Extract each line of the items below that contains the string "Image". Case matters.

Data for locating visible targets
• • • • •

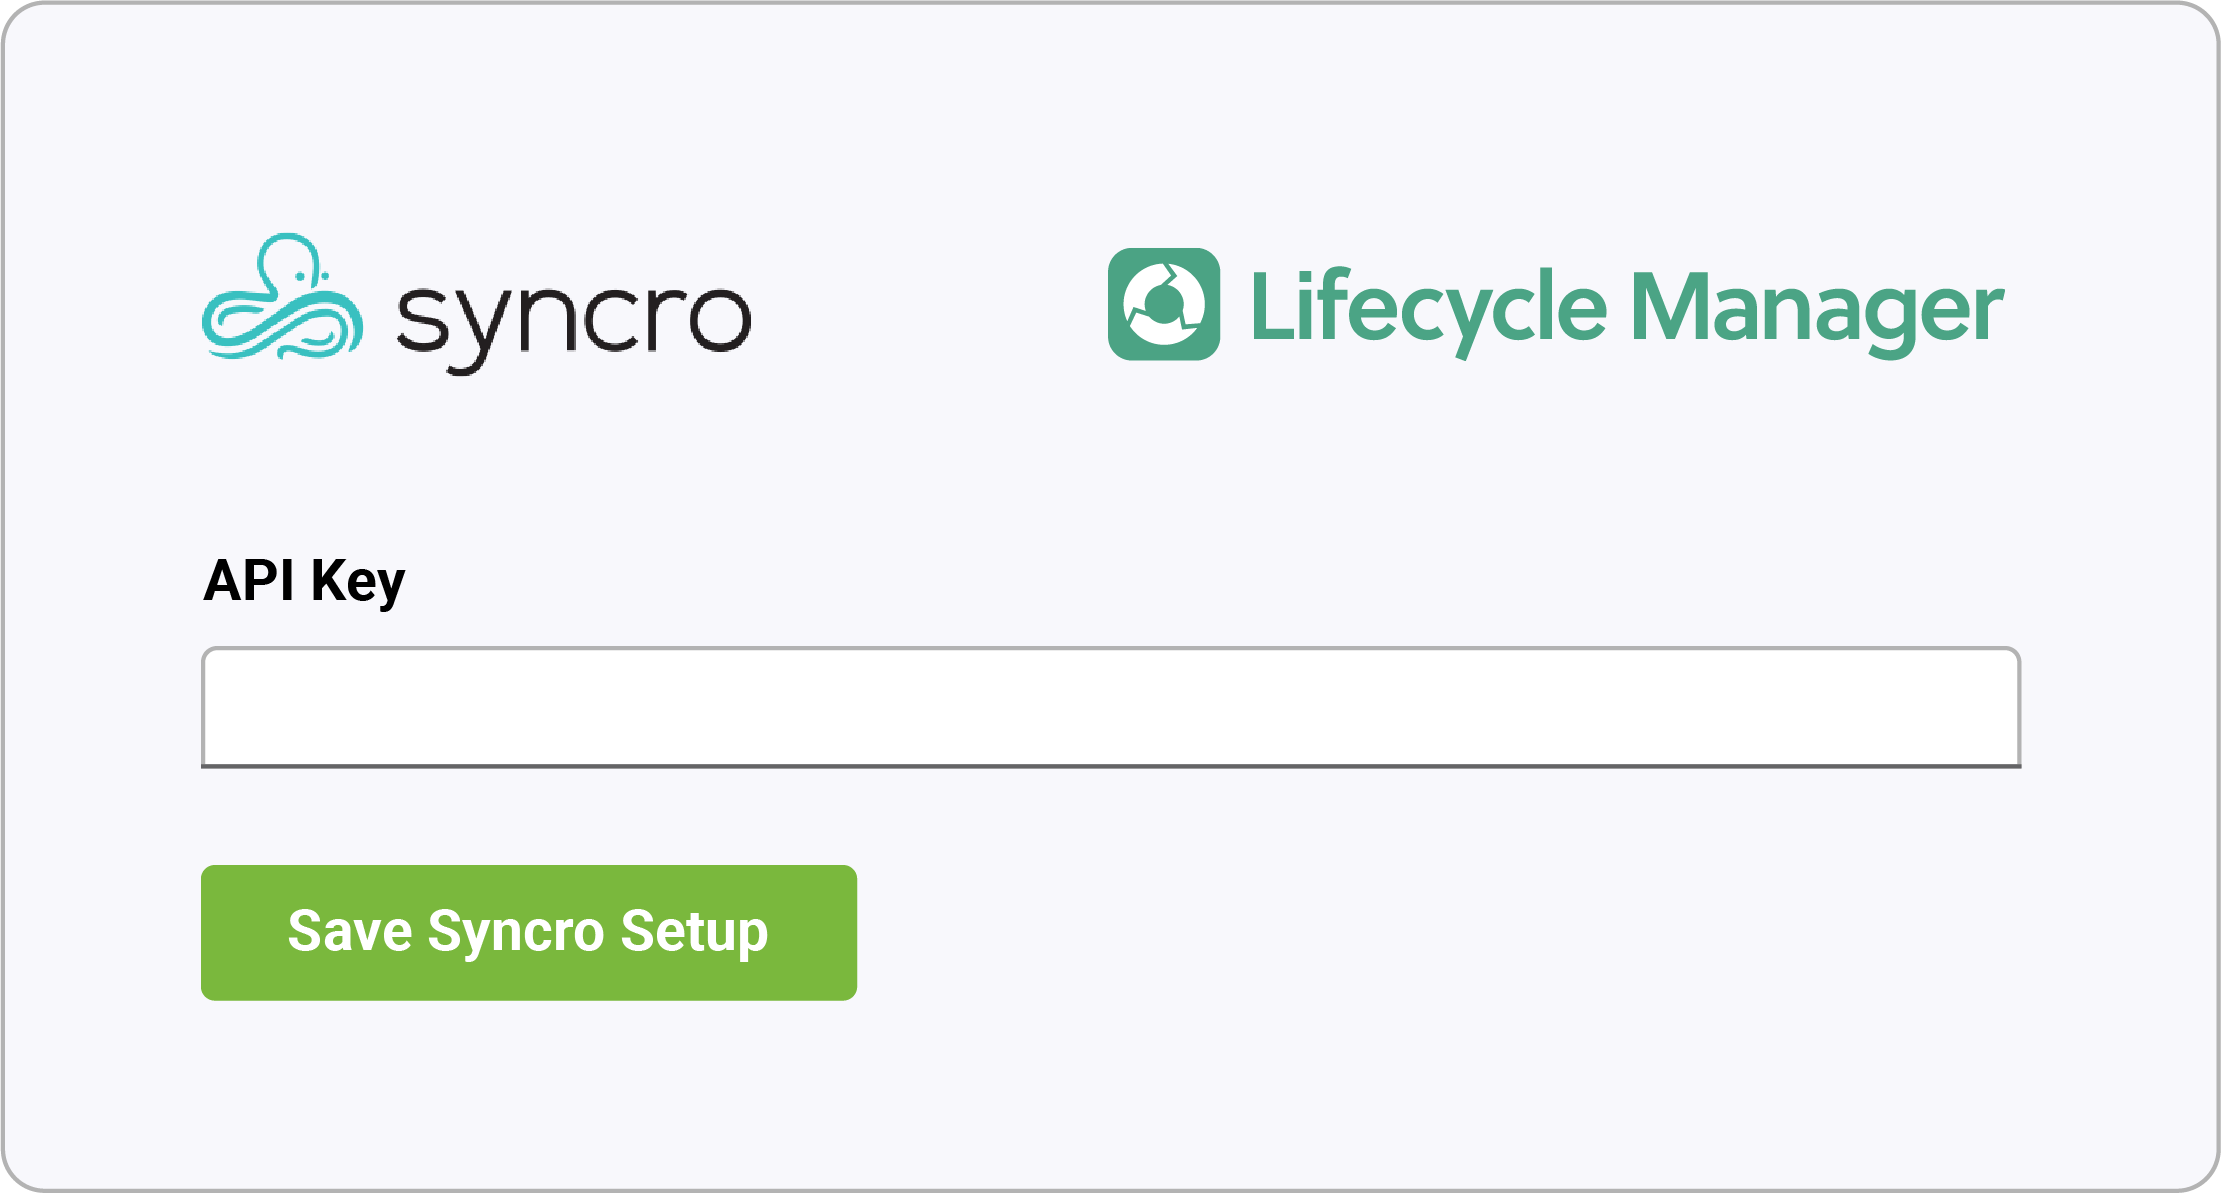Submit the Syncro setup form
Image resolution: width=2221 pixels, height=1193 pixels.
point(528,932)
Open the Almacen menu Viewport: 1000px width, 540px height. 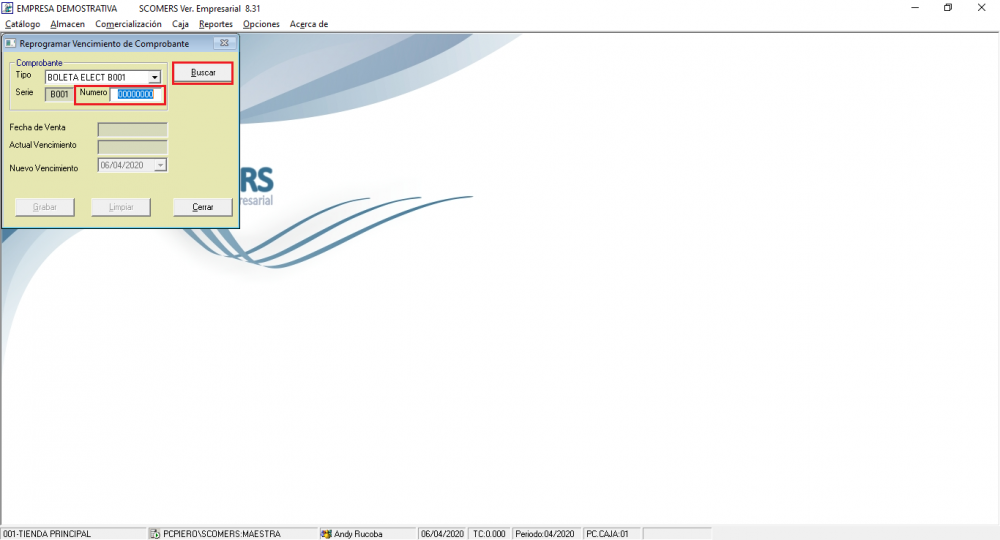[67, 24]
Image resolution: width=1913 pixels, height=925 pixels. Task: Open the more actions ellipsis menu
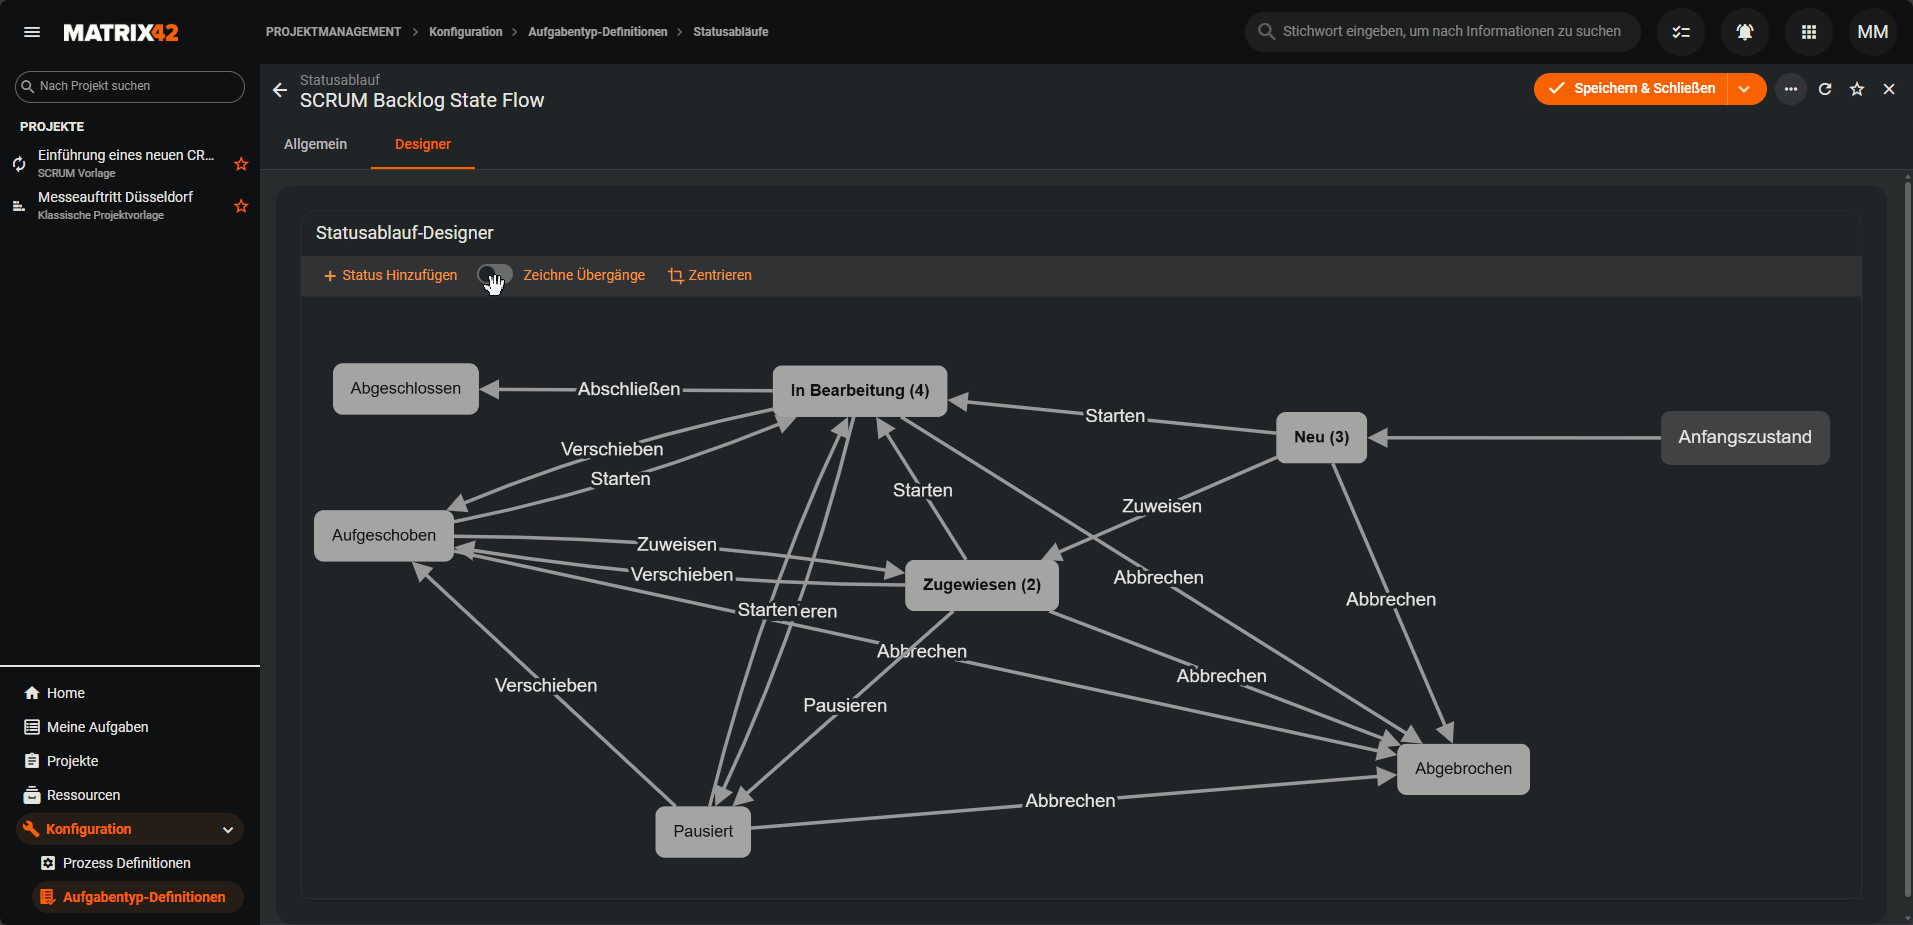click(1791, 89)
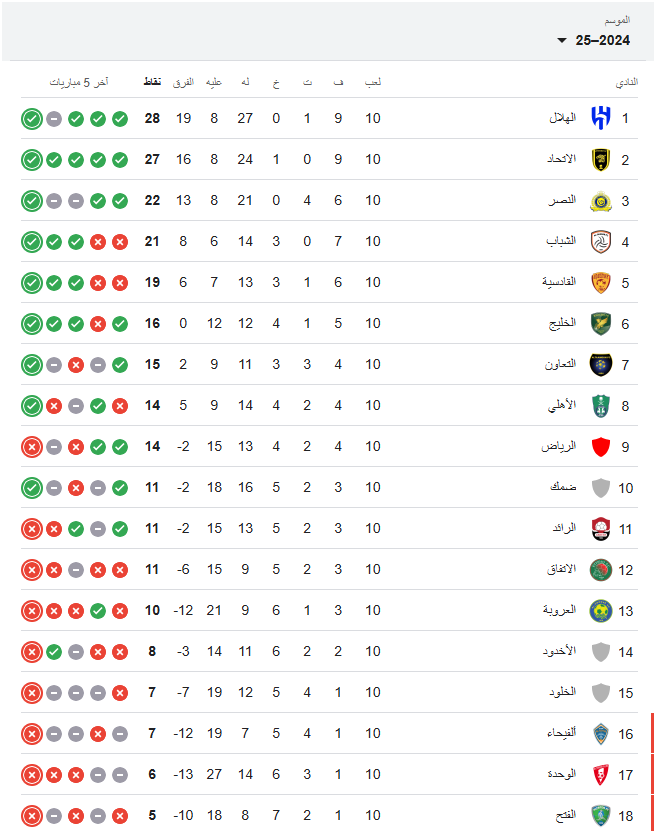Click Al-Hilal's latest circled win result
Image resolution: width=657 pixels, height=831 pixels.
coord(32,119)
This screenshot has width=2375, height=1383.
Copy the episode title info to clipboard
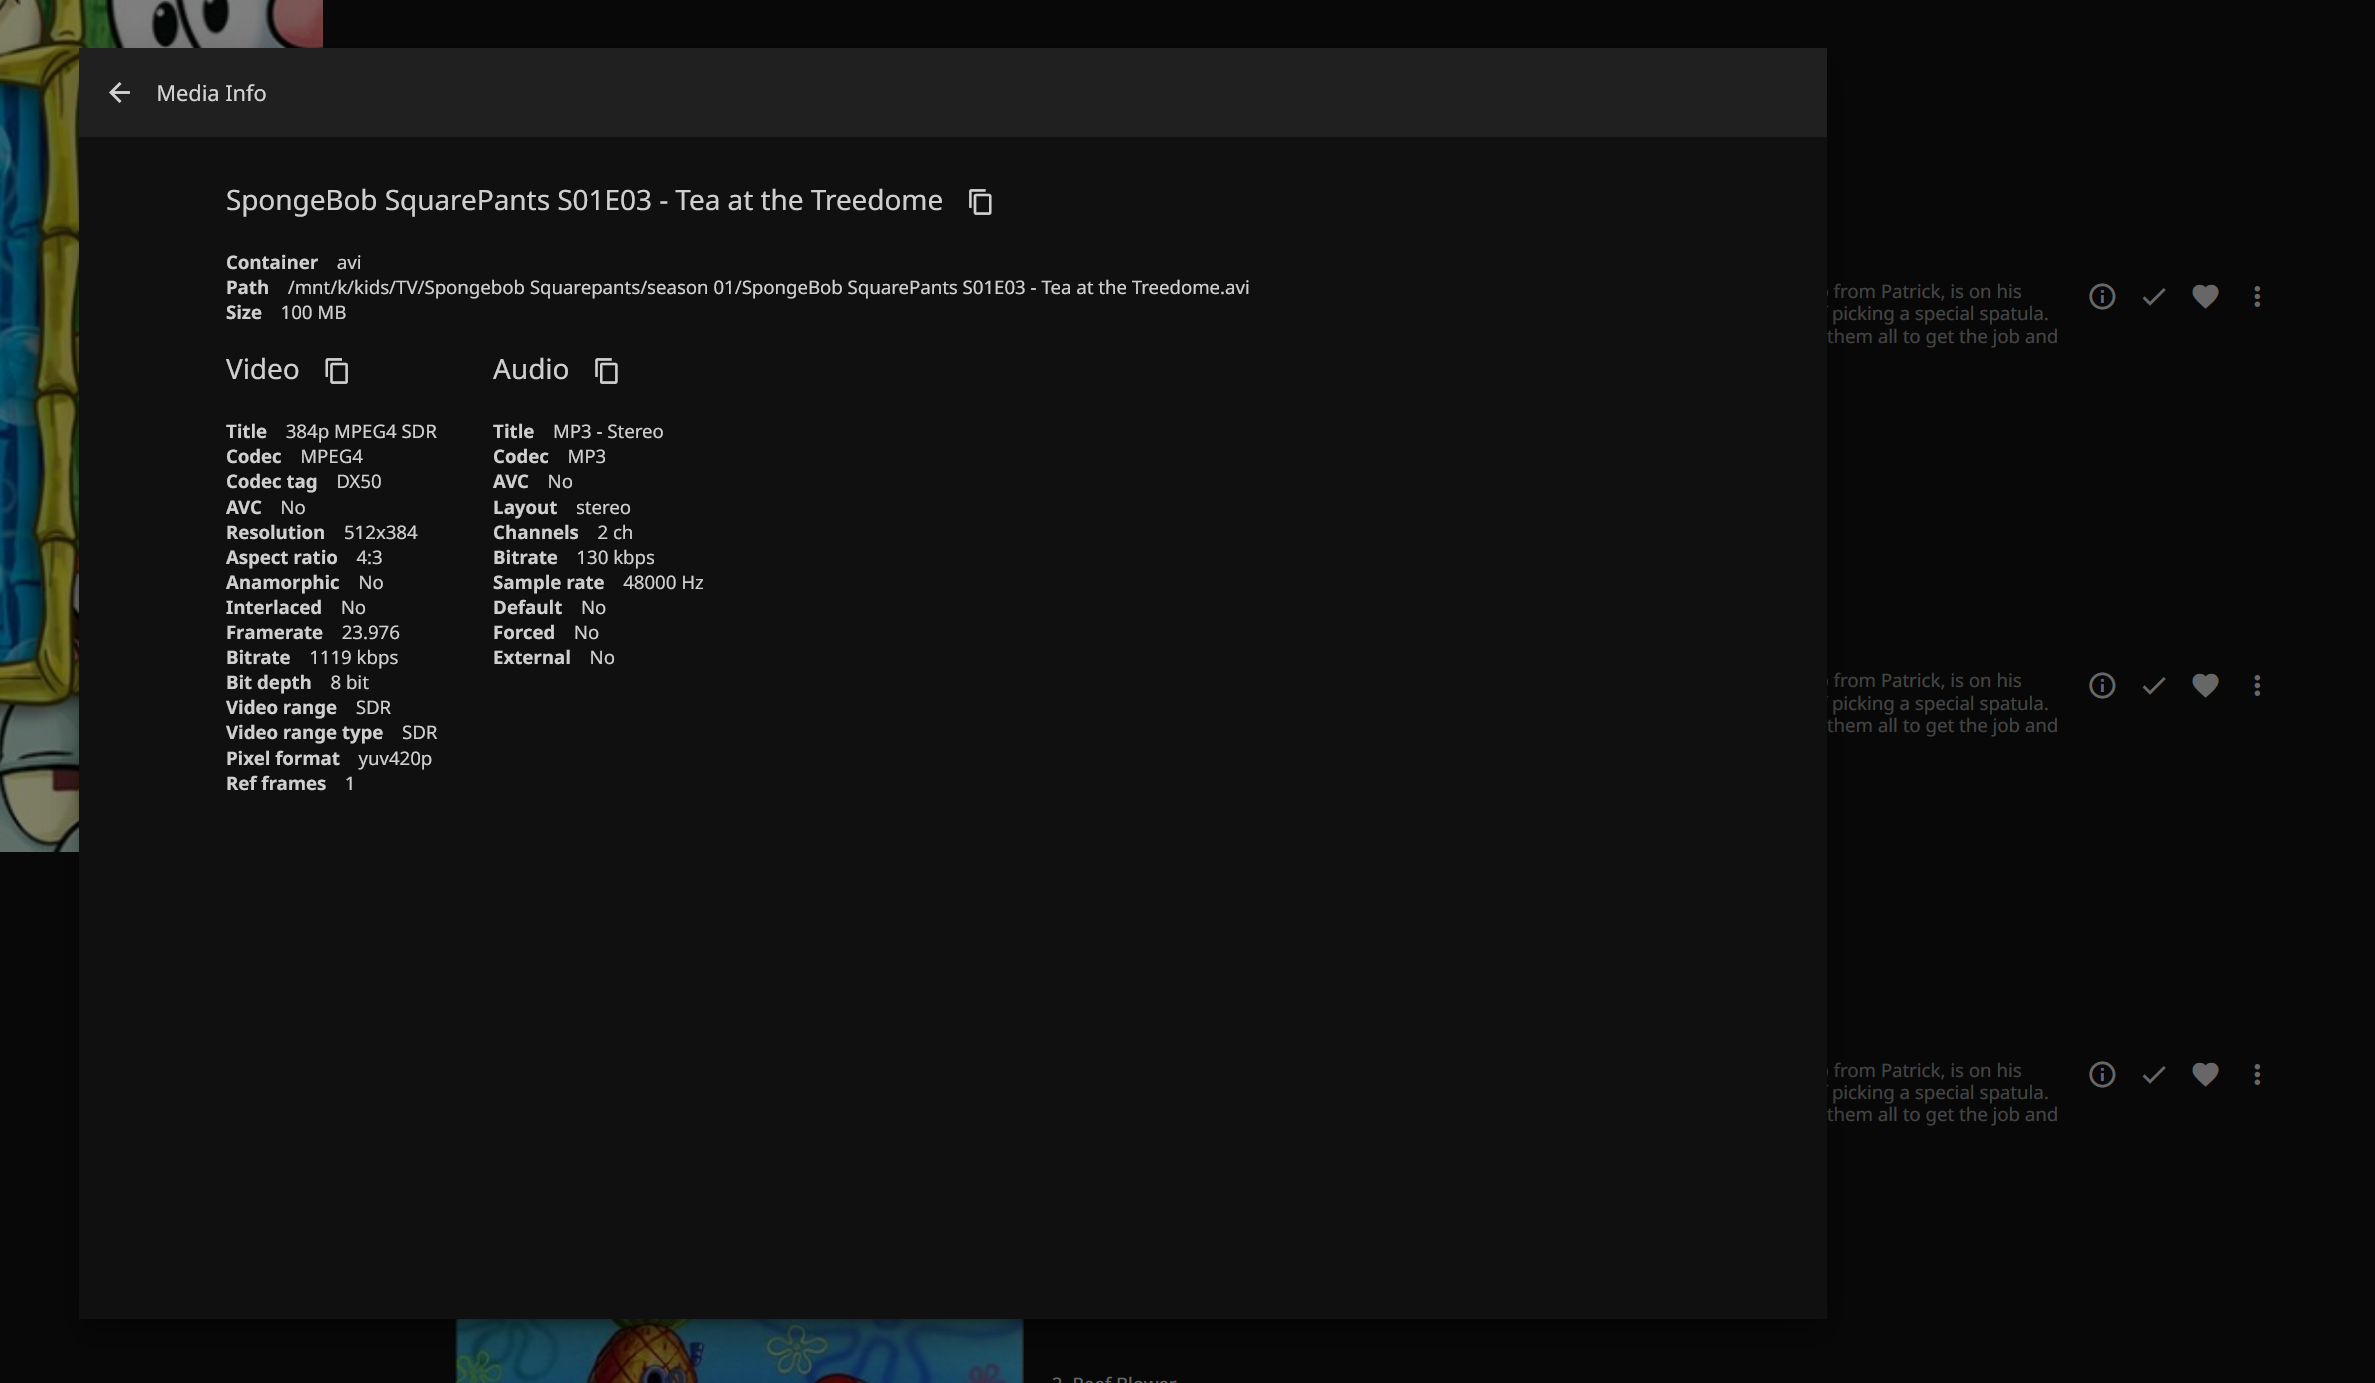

• • • • •

ANSWER
Image resolution: width=2221 pixels, height=1193 pixels.
Image resolution: width=1913 pixels, height=925 pixels. Task: Open the more actions ellipsis menu
Image resolution: width=657 pixels, height=831 pixels.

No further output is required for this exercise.